In 2020, ECU applied for and received an NSF ADVANCE grant to implement internal support of structural changes that encourage DEI among faculty in science, technology, engineering, and mathematics (STEM). This achievement is the culmination of the collective efforts of changing teams of mostly women, work forwarded in collaboration with the Faculty Senate in light of George Floyd’s murder in that same year. The broader goal is that institutional cultural changes will not be siloed exclusively in STEM fields, but rather DEI will infiltrate the ECU way of thinking—it will be universal in our hiring, retention, evaluation, and promotion values and practices. 

The Process

Because diversity work is ever evolving along multiple dimensions, it is not a goal with a measurable objective but rather an ongoing undertaking of improving campus climate. Equity, justice, inclusion, and belonging are factors that must be intentionally incorporated so that everyone feels part of the university community. Borrowing from continuous improvement processes as applied in higher education (Temponi, 2005), we assert that changing campus culture is an iterative process that starts with (1) dispelling myths around DEI work, (2) establishing baseline metrics and comparing them over time, (3) identifying shortcomings, (4) addressing them through policy and practice, and (5) reflection and adjustment (See Figure 1).
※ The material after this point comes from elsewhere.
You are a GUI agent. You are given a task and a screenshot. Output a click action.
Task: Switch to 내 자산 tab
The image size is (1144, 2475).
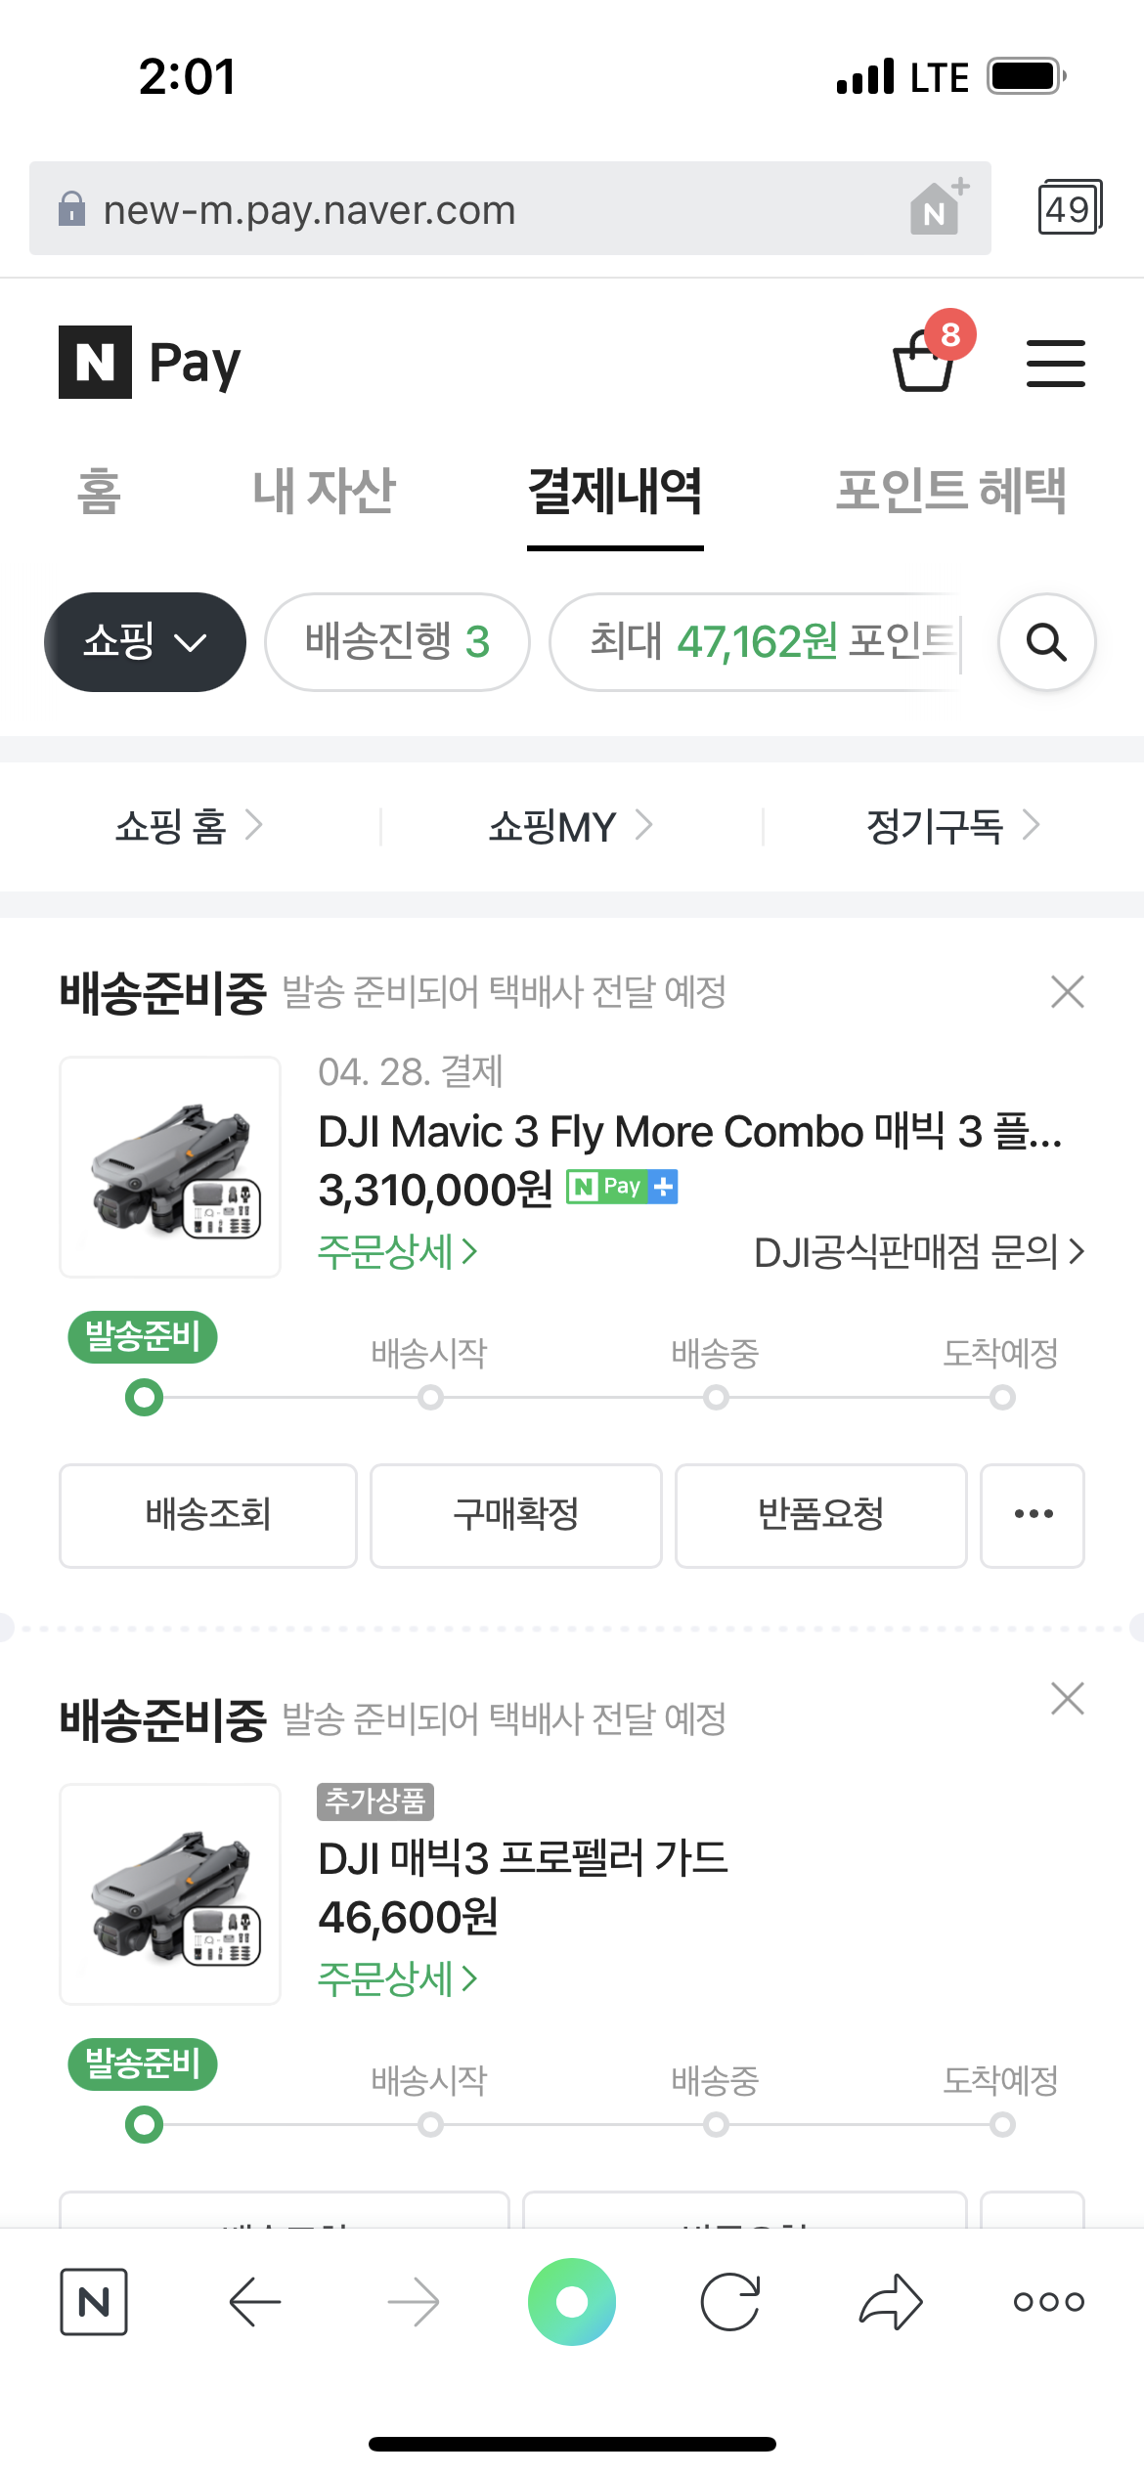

The sections of this paper follow this process. The following section describes and dispels myths about DEI work. 

Figure 1. Our Process

The next section of this paper describes how ECU has used quantitative and qualitative data to establish baselines and mark progress over time. These data indicate areas for improvement followed by actions taken at ECU. The paper concludes with a critique of the process thus far and goals for future work.

Step 1: Dispelling Myths

Kumbaya, the song that once galvanized social, political, and cultural movements in solidarity, has become shorthand for superficial consensus seeking that fails to accomplish crucial interrogation (Winick, 2010). In much the same way, the revolutionary work diversity, equity, and inclusion movements on college campuses in the 1960s and 1970s have been subverted and reinterpreted as touchy-feely, kumbaya efforts. Rather than kumbaya representing strength and power in togetherness and harmony as it once did, its meaning has been appropriated in the political arena by people trying to disparage one another and dismiss critics as naive (NPR, 2012). Consistent with the dichotomous connotations of kumbaya, this section dispels dismissive myths around DEI work to realign our mental models around solidarity. Here, we describe five common myths or misperceptions about DEI, delineated based on our analysis of the literature and confirmed in our own experiences of meeting resistance while doing this work on campuses.  Some of these misperceptions are unfortunate side-effects of misinformation. Others are calculated tools deployed to resist change and protect privilege. We discuss the socio-political dynamics of each, exploring how they create and exacerbate opposition to institutional cultural change. Table 2 summarizes the myths and their repercussions for DEI work on campuses.

Myth 1: DEI work is no longer necessary

Most university campuses are diverse places, so there is no need to continue this work: “mission accomplished.”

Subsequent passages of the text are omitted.